On Monday, Chrystia Freeland, the finance minister and deputy prime minister, will present her much-delayed fall economic statement just in time for the holidays. And the government has promised that it will address the issue that preoccupied politicians this week: how to respond to President-elect Donald J. Trump’s threat to impose potentially devastating 25 percent tariffs on exports to the United States from Canada and Mexico unless the two nations tighten their borders.
In pushing for the tariffs, Mr. Trump has pointed to an “Invasion” of migrants and large quantities of fentanyl from Canada. Though that claim is not supported by federal data, Canadian leaders quickly agreed that calling his bluff would be unwise. Danielle Smith, the premier of Alberta, told me this week that Prime Minister Justin Trudeau “understands that with this president, he means what he says. And so when he says that the border is an issue — do something about it, we’ve got to take it a lot more seriously.”
Mr.

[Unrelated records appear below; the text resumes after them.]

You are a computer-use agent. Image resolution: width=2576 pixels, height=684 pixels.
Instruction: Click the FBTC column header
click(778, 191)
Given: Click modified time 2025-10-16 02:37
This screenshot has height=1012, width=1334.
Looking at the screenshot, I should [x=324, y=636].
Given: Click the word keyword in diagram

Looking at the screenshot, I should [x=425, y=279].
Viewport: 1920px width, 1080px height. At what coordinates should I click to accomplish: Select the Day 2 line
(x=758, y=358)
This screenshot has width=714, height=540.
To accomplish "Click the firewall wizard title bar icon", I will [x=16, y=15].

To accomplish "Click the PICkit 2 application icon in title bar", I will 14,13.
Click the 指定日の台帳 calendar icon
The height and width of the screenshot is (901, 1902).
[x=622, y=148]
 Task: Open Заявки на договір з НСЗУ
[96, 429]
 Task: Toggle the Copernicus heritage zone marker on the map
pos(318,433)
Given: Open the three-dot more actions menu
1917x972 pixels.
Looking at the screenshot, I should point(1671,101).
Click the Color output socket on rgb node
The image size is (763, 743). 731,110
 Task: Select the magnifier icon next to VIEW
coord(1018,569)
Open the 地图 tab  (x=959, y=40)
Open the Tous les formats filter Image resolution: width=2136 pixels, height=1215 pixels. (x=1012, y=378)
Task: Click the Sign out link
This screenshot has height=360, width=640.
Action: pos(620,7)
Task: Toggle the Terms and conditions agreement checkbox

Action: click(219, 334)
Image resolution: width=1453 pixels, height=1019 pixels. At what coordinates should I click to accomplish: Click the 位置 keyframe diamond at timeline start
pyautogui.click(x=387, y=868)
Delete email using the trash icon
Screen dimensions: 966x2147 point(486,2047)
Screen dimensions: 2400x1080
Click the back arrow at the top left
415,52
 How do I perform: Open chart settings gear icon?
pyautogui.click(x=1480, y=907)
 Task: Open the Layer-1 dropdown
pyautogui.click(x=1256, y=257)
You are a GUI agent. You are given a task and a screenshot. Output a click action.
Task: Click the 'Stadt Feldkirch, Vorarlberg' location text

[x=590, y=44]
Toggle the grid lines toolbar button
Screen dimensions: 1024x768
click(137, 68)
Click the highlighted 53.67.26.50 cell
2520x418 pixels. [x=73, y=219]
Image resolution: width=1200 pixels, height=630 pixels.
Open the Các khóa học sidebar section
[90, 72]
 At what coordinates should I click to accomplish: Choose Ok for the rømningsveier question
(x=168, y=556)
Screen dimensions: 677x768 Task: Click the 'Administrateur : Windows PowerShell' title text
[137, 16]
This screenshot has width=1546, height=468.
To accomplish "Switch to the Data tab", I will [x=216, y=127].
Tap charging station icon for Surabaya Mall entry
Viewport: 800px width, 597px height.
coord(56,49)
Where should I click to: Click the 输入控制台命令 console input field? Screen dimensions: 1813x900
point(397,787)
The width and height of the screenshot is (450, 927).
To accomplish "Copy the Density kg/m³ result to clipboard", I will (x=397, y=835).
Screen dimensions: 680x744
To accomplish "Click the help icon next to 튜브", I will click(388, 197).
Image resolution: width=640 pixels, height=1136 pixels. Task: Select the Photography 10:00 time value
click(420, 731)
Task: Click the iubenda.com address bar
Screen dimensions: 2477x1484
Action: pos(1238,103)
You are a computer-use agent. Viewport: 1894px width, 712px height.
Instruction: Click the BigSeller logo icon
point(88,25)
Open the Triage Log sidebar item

Trudeau and members of his cabinet gathered the premiers for a virtual meeting this week to lay out the federal government’s plans for the border.
[Read: Drones, Dogs, Drug Labs: Canada’s Plan to Avoid Trump’s Tariffs Takes Shape]
They include drones and dogs along the border, technologies to detect fentanyl and the chemicals used to make it, expanded cooperation with provincial and municipal law enforcement agencies and improved intelligence sharing with the United States.
Ms. Smith, who is otherwise not given to praising Mr. Trudeau’s government, called it a “pretty robust approach.”